● WORK INSTRUCTION: Records follow. Select each line holding "target".

● ● ● ● ●

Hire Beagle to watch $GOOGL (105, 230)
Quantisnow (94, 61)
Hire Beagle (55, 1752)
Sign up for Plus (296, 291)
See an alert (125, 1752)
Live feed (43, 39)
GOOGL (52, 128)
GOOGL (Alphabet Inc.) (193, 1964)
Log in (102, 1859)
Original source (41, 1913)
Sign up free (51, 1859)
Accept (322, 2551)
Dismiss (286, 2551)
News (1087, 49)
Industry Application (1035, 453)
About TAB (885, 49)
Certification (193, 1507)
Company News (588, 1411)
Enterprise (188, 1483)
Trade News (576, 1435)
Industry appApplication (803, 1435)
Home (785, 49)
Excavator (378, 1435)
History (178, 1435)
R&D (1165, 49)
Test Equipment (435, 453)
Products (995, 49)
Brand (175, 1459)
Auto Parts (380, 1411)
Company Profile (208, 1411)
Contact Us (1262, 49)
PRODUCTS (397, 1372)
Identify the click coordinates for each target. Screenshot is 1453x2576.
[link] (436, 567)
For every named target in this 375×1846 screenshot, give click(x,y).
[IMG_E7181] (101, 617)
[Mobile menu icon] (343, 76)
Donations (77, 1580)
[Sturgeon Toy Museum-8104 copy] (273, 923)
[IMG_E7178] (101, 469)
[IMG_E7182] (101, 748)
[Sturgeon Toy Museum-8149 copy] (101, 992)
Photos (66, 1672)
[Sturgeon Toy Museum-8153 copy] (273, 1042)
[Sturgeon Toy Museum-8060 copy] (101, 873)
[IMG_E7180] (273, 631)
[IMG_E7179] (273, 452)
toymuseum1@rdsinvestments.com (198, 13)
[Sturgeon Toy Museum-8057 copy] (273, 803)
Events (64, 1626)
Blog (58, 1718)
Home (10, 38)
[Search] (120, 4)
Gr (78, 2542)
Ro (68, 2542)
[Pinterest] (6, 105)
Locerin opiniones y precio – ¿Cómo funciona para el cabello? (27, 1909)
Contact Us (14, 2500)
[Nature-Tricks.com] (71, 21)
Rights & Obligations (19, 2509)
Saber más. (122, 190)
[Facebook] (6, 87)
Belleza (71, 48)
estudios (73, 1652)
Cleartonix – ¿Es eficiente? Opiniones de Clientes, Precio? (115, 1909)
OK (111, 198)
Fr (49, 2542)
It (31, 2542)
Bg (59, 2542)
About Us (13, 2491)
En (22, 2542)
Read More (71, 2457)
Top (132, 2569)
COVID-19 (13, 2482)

● ● ● ● ●

● REPLY TO THE TASK:
Identify the click coordinates for each target. Screenshot is 1453x2576.
For every named target in this 375×1846 screenshot, give click(x,y).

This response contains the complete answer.